Pace took the suitcase from Rhoda's hand and stepped aside.
A WINTER'S NIGHT IN THE SUB-TROPICS
Lula thought about Sailor. She pictured him lying in their bed, smoking a Camel and staring at the ceiling. When she imagined him this way, Lula realized, Sailor always looked like he had forty years or so before, in the beginning of their time together. Sailor's hair and muscles had dropped away since then, as surely as Lula's looks had begun to fade, her own shiny black hair to turn gray and dull, her large breasts to shrink and sag. All of this was inevitable, Lula knew. No matter how dedicatedly she exercised and avoided bad foods, there was no way she could prevent her body from spreading, her skin from crinkling up like used Reynolds Wrap. Lula recalled the first time she noticed that the curve of her behind had flattened out. She had been trying on a knit skirt at Jaloux, a fancy dress shop in Covington owned by a former call girl who had married a United States senator, and when Lula looked at her profile in the mirror she almost screamed. She felt like the former president did in that old movie when he woke up in a hospital bed after being run over by a train, discovered that his legs were sawed off at the knees and yelled, “Where's the rest of me?!”

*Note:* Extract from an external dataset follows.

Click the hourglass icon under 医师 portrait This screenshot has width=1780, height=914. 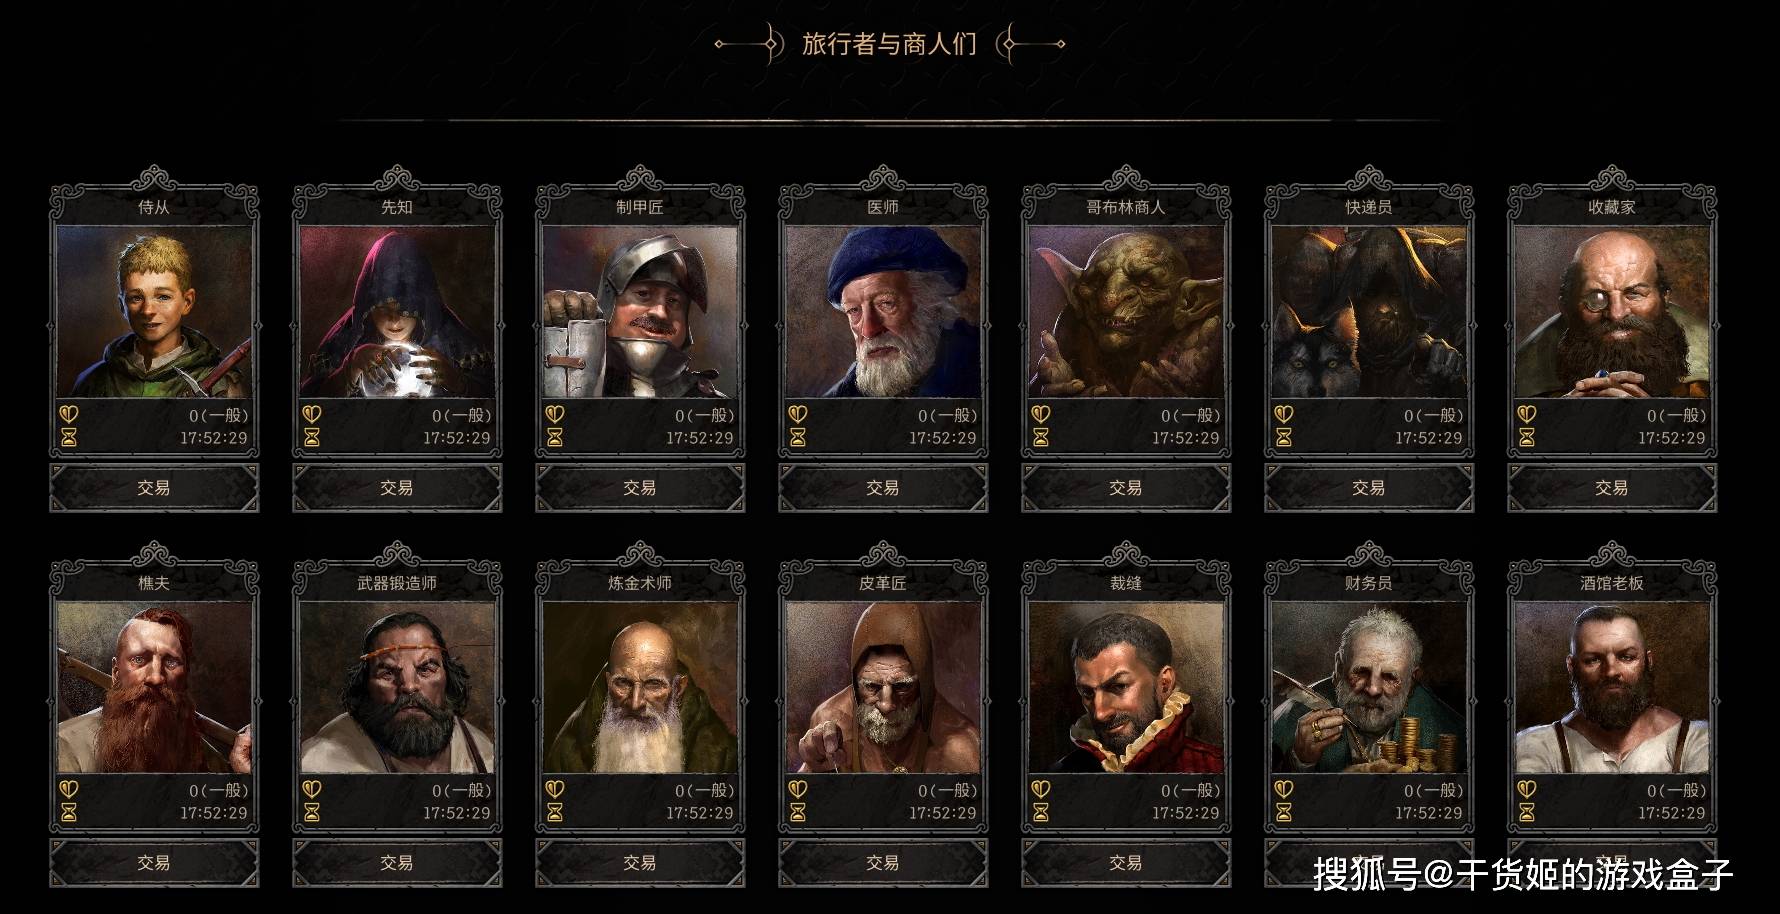(x=798, y=437)
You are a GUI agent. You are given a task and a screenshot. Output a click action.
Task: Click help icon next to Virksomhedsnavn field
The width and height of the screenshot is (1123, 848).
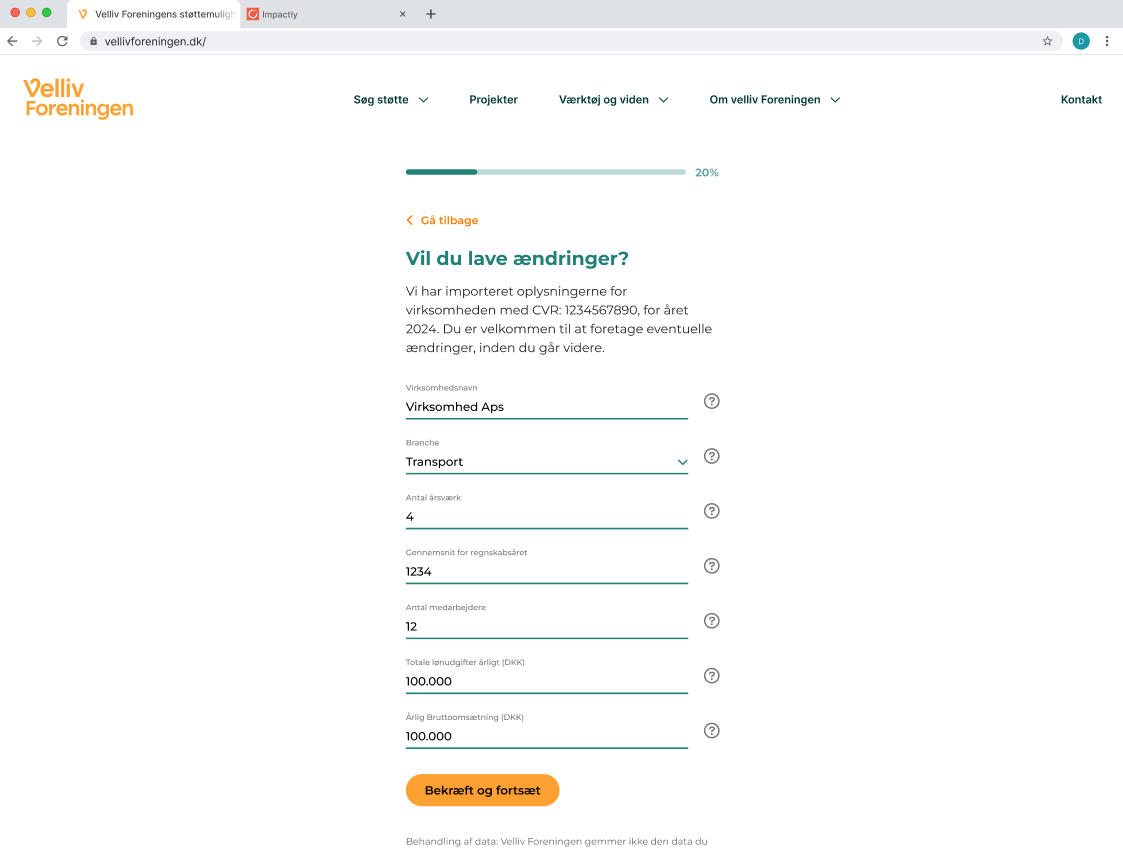711,401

Lula felt the same way when she was separated from Sailor for very long. It was almost as if they had become one person named Sailula. She was afraid now, sitting by herself in a darkened room in a strange house somewhere in the swamp, wondering if the two demented creatures that were keeping her from being with Sailor really intended to release her once they had the ransom money. Most of the time, Lula knew, kidnappers killed their hostages whether or not a ransom was paid. Archie Chunk and Kitty Kat Cross had already committed at least one murder, Kitty Kat having gunned down a clerk at the Rinaldi Hotel during the robbery, so one more homicide certainly would not matter. If they were apprehended, the law would demand the death penalty. There was no good reason that they should keep their part of the bargain. The only chance Lula had to stay alive, she figured, would be to talk her way out of it, to somehow convince Archie and Kitty Kat to return her to Sailor.
Rain pelted the roof, leaking through the cracks in the ceiling. Lula
refused to cry, keeping her face tight even though she knew the exercise would deepen the creases already established around her eyes.

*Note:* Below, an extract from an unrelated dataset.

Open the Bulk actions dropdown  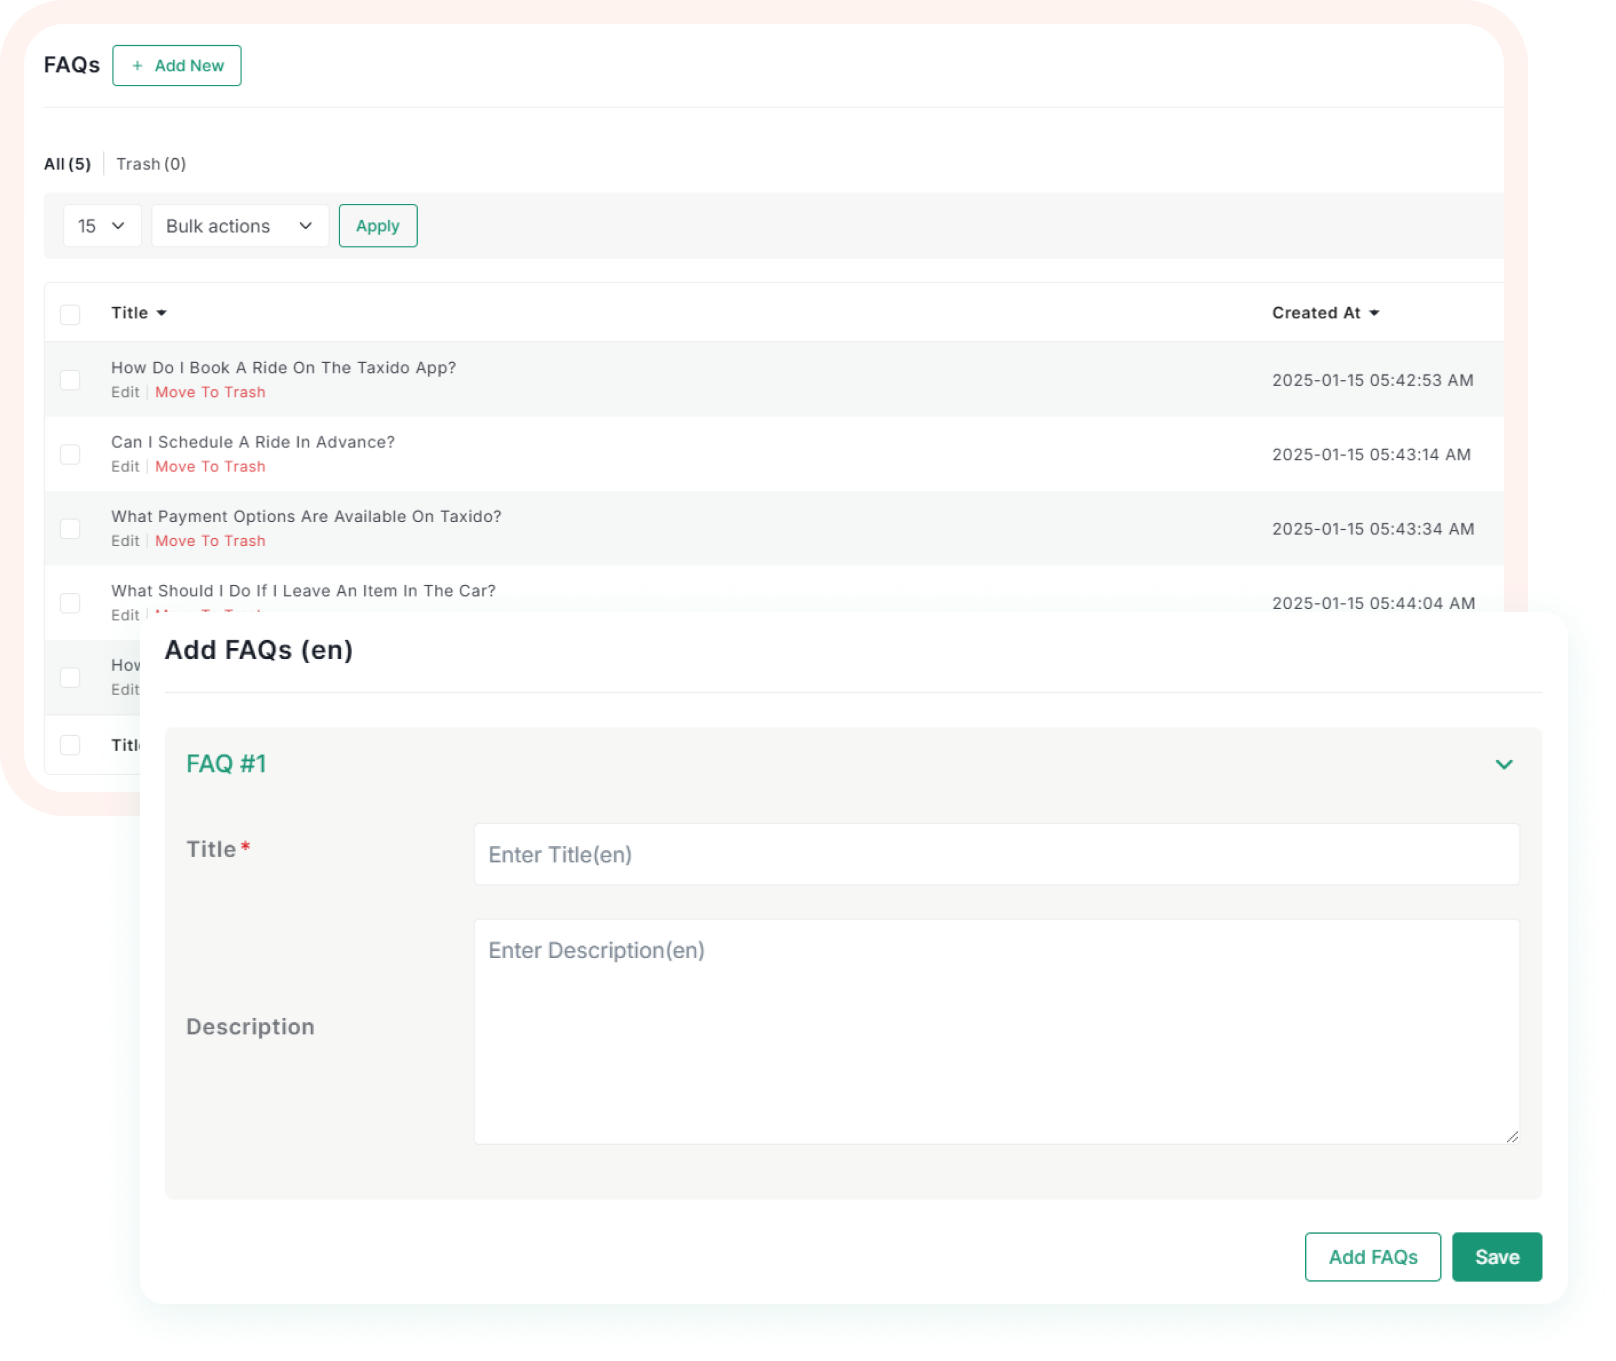240,226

“Oh, Sail,” Lula whispered to herself, “this ain't where I want to be. Shit,” she said. “Shit, shit, shit.”
Suddenly Lula felt a chill and her entire body shivered. She remembered herself forty years ago, lying pregnant and helpless in a crummy room in the Iguana Hotel in Big Tuna, Texas, just before Sailor Ripley, the only man of her dreams, made the single biggest mistake of his young life. A storm from the Gulf hurled itself desperately at Pointe à la Hache, rattling the walls. Lula watched through the window as a sliver of vertical lightning like in one of Archie Chunk's photos clove in two an oak that stood next to the house, leaving behind a black, electrical sizzle. In another room, Kitty Kat screamed and Lula laughed reflexively, then quickly covered her mouth with her hands. Lula was surprised at herself, unsure of what it meant, of what anything meant. The rain came down harder, blurring everything outside the window.
SAILOR'S PLAN
Sailor, Pace, Rhoda, Phil and Bob Lee Boyle were seated around the diningroom table in the Ripley house.
“What about the car, Daddy?”
“They can keep it. Your mama's all I care about.”
“So how you figure on playin' this game, Sailor?” asked Bob Lee. “Air strike? Ground assault? Seriously, you want to try somethin' or just leave the money and hope they turn Lula loose?”
“Thought about it real hard, Bob Lee, and I see it this way: Rhoda and I leave the duffel at the Judge Perez gate a half hour early at one A.M., and drive away. I'll leave Rhoda in the car on Tupelo Street and walk back, keepin' out of sight, to a spot where I can conceal myself while keepin' an eye on the gate. Pace and Phil will already be there in place, one on each side of the road. Bob Lee, you'd be doin' us a real favor stickin' by the phone right here.”
“Whatever you say, Sailor.”
“If they make the pick-up, Pace and Phil will take after 'em in their car. Rhoda, you'll keep an eye out for my black Cad, which the kidnappers'll prob'ly be drivin'. If it comes by you headed for the park, creep after it with your lights off and pick me up right after they make the grab. If they come past you from the other direction, after they've made the pick-up, you wait until Phil's car comes by, then follow him. That happens, I'll go with Pace and Phil. If nobody comes to make the pickup by two A.M., Rhoda, you come get me. If I'm gone, you go home. They might come from the other direction, make the pick-up and turn back the way they come. In that case, it'll just be Phil's car goin' after 'em.”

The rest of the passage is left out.